PROBLEM TO SOLVE:
When a line of the entries contains "panel", please list that line.

EXERCISE INPUT:
········

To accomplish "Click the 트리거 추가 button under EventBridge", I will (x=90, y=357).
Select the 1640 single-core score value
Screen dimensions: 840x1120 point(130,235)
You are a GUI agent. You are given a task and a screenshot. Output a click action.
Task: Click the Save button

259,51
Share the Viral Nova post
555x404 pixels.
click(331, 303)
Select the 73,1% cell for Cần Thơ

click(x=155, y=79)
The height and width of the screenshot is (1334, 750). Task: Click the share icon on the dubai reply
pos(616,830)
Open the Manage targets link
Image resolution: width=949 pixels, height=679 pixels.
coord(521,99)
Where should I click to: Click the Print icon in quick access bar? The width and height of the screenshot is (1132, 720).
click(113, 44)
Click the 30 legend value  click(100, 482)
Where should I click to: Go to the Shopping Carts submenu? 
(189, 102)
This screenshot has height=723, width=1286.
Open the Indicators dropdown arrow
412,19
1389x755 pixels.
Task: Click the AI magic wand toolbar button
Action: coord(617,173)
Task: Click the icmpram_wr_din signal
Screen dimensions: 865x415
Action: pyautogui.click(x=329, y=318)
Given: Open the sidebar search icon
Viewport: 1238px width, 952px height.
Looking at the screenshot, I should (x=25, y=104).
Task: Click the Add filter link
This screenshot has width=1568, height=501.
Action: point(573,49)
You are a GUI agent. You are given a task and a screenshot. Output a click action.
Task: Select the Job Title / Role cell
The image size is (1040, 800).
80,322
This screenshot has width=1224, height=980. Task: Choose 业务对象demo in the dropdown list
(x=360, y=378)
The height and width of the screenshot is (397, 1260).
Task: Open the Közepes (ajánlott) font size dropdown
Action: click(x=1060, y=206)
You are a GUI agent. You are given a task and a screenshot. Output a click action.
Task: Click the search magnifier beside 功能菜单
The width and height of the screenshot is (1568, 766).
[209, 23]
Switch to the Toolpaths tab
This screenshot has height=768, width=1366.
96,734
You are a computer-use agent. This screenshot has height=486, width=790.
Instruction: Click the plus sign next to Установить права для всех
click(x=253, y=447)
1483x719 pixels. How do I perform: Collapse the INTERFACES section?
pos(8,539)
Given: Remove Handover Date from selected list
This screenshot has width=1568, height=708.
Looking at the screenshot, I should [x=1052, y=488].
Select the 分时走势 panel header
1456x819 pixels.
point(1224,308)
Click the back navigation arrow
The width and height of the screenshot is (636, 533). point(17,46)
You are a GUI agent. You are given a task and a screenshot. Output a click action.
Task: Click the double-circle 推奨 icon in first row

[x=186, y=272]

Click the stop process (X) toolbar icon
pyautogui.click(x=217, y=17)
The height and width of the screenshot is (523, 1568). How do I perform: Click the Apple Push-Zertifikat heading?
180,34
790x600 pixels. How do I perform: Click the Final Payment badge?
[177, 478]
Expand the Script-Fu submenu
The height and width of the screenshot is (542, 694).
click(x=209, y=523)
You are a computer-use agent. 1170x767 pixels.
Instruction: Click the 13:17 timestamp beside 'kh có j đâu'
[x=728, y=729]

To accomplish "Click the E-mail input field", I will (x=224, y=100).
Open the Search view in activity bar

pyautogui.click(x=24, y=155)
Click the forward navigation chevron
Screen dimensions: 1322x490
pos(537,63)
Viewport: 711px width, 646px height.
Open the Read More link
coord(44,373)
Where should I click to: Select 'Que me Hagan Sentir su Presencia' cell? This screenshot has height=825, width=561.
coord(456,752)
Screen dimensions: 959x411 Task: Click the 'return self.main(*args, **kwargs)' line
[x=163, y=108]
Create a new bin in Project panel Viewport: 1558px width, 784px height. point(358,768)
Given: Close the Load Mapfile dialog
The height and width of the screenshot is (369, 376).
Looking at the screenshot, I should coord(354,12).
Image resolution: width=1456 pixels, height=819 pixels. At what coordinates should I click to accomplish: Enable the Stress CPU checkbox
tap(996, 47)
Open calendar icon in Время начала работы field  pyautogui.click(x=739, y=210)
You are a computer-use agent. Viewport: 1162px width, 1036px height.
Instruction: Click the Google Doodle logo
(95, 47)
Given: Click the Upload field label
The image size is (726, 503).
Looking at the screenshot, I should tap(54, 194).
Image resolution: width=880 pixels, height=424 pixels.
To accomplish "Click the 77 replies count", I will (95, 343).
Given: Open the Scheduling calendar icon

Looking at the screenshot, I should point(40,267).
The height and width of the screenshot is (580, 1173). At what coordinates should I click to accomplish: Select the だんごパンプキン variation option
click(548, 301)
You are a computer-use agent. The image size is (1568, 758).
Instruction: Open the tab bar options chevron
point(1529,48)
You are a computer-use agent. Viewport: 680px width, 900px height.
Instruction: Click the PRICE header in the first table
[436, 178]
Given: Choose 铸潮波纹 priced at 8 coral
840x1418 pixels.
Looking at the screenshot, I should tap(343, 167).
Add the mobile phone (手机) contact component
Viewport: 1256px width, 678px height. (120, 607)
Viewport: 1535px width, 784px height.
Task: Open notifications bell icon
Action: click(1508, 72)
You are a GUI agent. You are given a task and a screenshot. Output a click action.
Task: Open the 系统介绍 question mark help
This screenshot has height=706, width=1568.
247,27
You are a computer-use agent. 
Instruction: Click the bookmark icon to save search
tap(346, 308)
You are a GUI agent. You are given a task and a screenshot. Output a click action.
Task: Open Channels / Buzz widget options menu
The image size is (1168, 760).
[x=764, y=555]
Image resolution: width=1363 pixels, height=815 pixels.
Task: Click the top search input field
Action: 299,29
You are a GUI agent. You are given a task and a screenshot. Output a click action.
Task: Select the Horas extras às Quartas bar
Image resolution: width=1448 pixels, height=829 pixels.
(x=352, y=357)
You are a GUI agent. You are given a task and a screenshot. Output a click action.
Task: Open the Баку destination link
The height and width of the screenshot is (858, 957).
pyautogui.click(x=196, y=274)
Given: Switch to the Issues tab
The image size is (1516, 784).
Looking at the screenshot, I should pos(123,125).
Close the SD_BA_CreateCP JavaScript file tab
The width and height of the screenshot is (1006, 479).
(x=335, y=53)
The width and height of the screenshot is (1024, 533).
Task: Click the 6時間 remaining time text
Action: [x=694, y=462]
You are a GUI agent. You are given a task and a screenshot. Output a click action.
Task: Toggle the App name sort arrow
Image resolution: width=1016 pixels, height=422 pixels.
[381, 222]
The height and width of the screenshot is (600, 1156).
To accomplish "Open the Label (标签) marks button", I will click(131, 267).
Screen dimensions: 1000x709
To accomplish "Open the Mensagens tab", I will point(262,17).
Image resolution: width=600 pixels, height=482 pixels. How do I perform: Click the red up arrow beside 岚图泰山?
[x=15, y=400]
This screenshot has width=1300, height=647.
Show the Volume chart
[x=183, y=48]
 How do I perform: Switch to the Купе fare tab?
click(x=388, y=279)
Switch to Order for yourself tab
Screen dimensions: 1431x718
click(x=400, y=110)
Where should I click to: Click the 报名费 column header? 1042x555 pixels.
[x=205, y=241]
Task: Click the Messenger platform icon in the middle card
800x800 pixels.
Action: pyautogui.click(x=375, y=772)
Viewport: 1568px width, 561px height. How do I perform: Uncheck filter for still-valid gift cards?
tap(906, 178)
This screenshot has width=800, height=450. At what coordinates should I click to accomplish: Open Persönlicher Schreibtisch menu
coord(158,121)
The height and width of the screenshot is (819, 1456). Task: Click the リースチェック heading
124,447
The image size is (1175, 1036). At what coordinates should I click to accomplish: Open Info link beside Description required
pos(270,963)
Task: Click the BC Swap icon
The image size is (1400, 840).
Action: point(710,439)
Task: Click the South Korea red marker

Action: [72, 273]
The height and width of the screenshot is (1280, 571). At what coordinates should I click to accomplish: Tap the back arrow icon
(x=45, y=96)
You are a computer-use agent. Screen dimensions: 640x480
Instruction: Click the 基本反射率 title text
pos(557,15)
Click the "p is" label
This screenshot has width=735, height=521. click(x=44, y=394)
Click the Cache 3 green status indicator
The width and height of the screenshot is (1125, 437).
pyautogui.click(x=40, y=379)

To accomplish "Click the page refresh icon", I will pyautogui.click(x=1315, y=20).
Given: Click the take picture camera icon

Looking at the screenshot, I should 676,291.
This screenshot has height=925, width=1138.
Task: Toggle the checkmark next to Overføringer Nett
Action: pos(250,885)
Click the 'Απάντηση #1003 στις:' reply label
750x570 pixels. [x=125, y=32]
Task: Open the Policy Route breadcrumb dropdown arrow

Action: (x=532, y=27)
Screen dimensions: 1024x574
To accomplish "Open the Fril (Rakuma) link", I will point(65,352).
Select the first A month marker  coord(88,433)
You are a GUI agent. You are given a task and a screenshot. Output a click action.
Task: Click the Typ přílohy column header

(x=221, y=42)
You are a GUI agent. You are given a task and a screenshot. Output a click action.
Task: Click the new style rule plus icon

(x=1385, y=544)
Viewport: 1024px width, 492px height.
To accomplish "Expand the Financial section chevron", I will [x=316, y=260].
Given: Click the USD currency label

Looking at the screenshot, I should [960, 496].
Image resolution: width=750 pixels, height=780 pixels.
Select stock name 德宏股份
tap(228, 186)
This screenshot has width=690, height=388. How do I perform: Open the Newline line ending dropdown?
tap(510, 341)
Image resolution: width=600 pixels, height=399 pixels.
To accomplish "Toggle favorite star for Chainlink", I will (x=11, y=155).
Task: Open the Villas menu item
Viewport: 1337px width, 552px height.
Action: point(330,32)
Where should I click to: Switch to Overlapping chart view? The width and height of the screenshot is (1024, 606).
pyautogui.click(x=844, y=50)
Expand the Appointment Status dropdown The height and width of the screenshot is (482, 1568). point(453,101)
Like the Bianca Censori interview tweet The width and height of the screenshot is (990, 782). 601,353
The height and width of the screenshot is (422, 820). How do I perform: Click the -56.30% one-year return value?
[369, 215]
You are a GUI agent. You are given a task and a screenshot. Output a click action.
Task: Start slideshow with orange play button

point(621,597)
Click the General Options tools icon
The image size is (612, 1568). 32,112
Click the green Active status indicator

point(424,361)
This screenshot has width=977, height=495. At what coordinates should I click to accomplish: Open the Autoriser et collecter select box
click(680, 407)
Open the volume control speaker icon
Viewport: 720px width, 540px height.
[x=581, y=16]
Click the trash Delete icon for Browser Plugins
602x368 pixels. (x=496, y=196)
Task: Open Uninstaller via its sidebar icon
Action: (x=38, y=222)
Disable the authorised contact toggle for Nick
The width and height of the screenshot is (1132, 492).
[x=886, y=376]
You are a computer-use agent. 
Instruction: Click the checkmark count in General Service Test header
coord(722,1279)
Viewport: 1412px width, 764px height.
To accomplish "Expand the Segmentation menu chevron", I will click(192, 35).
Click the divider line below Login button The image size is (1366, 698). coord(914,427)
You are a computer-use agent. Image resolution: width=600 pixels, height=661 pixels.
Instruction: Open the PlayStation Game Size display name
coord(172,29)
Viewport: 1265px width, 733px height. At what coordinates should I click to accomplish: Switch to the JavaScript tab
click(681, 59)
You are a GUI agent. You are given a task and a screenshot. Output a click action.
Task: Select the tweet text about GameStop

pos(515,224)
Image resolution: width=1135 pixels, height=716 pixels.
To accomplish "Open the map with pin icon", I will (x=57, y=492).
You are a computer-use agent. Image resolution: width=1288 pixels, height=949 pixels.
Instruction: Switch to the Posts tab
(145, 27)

········

RESULT BELOW:
Select the 分时走势 panel header
Create a new bin in Project panel Viewport: 1558px width, 784px height. point(358,768)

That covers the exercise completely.